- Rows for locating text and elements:

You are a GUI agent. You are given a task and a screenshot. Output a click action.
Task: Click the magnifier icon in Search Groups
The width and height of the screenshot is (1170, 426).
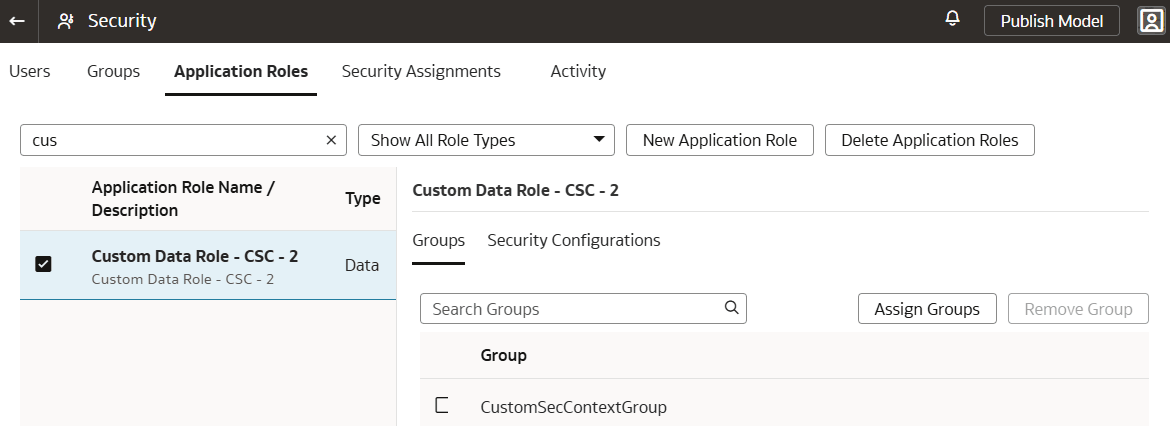731,308
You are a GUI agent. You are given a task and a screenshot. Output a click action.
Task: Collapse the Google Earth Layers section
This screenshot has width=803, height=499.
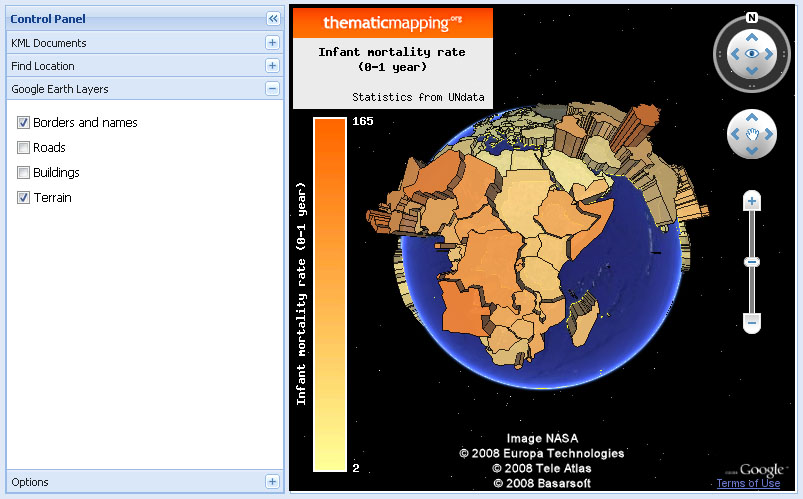coord(272,89)
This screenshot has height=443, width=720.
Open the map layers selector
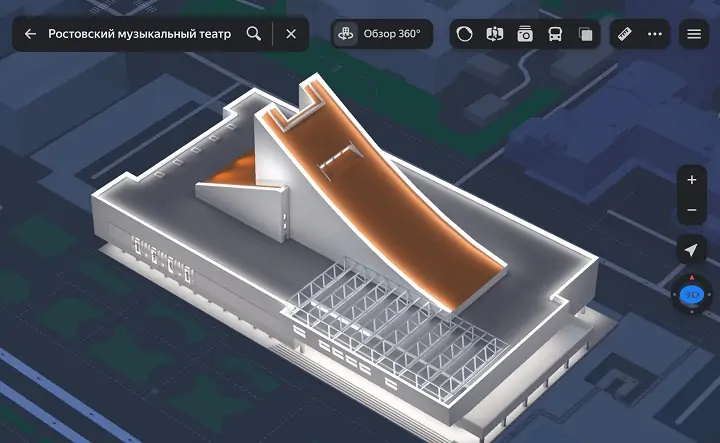(585, 34)

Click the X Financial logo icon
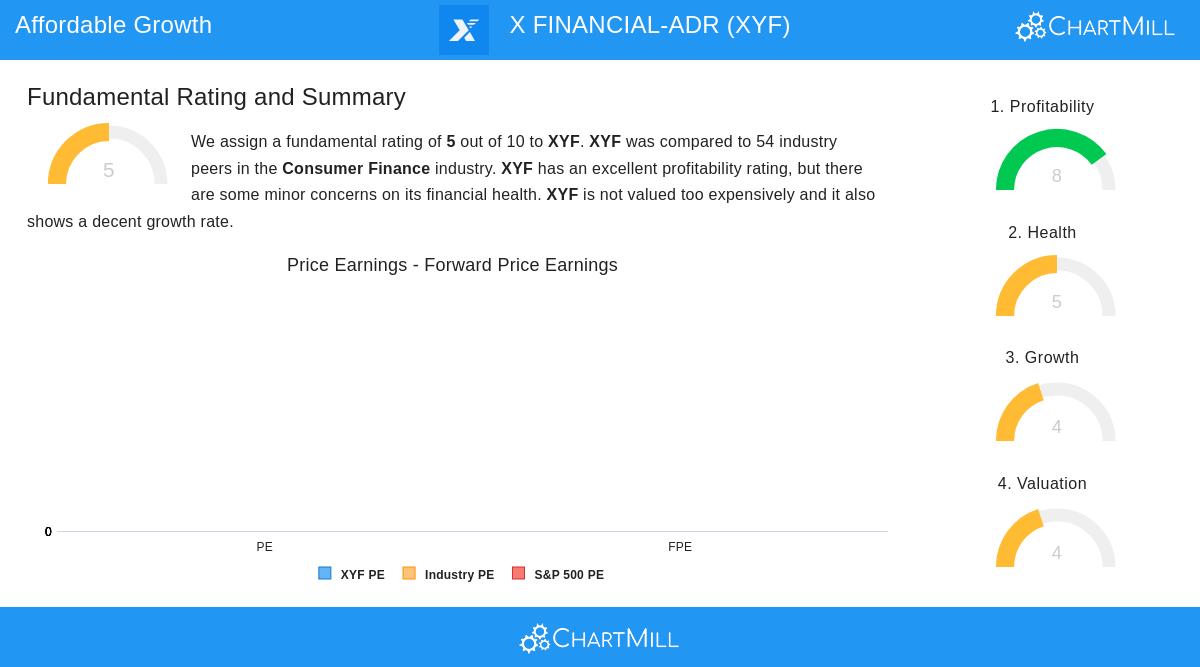coord(464,30)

- Do this: Rewrite every line of the rows above as a numbered list, skipping blank lines. Omit the pictures.

- Expected output:
1. You are a GUI agent. You are given a task and a screenshot. Output a click action.
2. Task: Click the magnifier icon in Search Groups
3. The width and height of the screenshot is (1170, 426).
4. 731,308
5. You are a GUI agent. You are given a task and a screenshot. Output a click action.
6. Task: Collapse the Google Earth Layers section
7. This screenshot has width=803, height=499.
8. coord(272,89)
9. This screenshot has height=443, width=720.
10. Open the map layers selector
11. (585, 34)
12. Click the X Financial logo icon
13. coord(464,30)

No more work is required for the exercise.